Analyze Request Traffic

When an attack successfully bypasses current defenses, the Request Traffic module provides you with the critical data needed for retrospective analysis. This module comprehensively records both real-time and historical views of all HTTP requests, including those not detected by the current security policies. It helps you accurately identify abnormal access patterns, perform an in-depth analysis of suspicious traffic sources and behaviors, and use this insight to create new protection strategies.

Go to Request Traffic

1. Log in to the CDNetworks Console, find the security product in use under Subscribed Products.
2. Go to Analysis & Logs > Security Analysis > Request Traffic.

Attack Analysis Process

Step 1: Select Analysis Target

1. Identify the Analysis Target

When you need to quickly know which website hostname is under attack, you can locate it immediately by any of the following methods:

• View Real-time Alerts: It is recommended to configure and monitor security alert notifications, which will directly specify the attacked hostnames. You can go to Analysis & Logs > Alert Management page, enable system-defined alert rules or configure custom alert rules according to your business needs.
• View Website Security Trends: Go to the Analysis & Logs > Web Security Trends page and focus on the Top Attack Target hostname rankings to quickly identify the primary targets.

2. Add Attacked Hostname

Security Analysis feature specializes in in-depth analysis of a single hostname. Therefore, after entering the page, please select the hostname you wish to analyze. Once selected, the page will display the traffic of this hostname in the past 24 hours by default.

Step 2: Analyze Traffic and Threats

1. View Traffic Overall Using Statistical Trends

The Statistical Trends section displays the overall trend of request traffic. You can use this view to understand the distribution and direction of traffic, determine whether there are abnormal access patterns, and review the current protection status.

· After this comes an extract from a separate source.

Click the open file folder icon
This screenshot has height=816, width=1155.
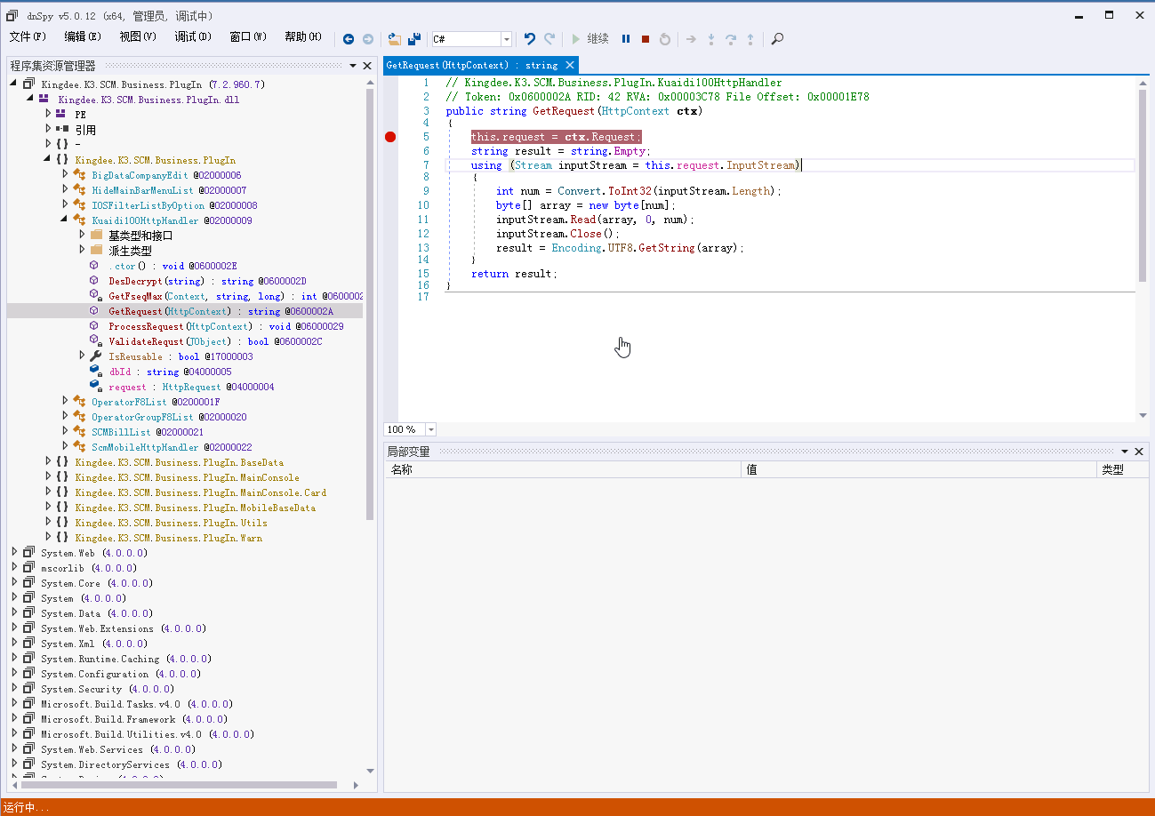point(395,39)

• Traffic processing and direction analysis: By default, this chart shows the processing results and trend changes for the following three types of traffic.

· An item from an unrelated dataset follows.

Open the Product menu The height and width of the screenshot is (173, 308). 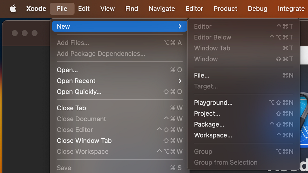click(225, 9)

• View traffic trends across different dimensions: This chart allows you to select various statistic dimensions and displays the top 5 values in the selected dimension along with their trend over time. This helps you quickly understand the distribution and fluctuation of traffic in key dimensions. Optional dimensions include Request Info such as Host, Client IP, and Country/Region, as well as Protection Status such as Security Action and Policy Type.

2. Analyze Attack Patterns Using Top Statistics

Typically, normal requests are distributed evenly, while attack traffic often displays identifiable abnormal patterns. Typical characteristics include: a high frequency of requests to specific endpoints (such as login pages or API interfaces) within a short period; Highly concentrated sources of attack traffic; and requests containing malicious characters.

The Top Statistics section provides top rankings for various dimensions, displaying fields that occur most frequently in requests to help you quickly identify anomalies.

3. Adjust the Analysis Scope Using Filters

During analysis, you can flexibly adjust the scope of the dashboard statistics in the following two ways to focus on specific traffic:

• Manually Add Filter Conditions:

1. Select the time range you want to focus your analysis on.
2. Click the filter icon. In the input field, you can manually add fields, operators, and values to customize Filter or Exclude specific data dimensions. For example, to filter logs by client IP, select Client IP, choose the equals operator, and enter the IP address.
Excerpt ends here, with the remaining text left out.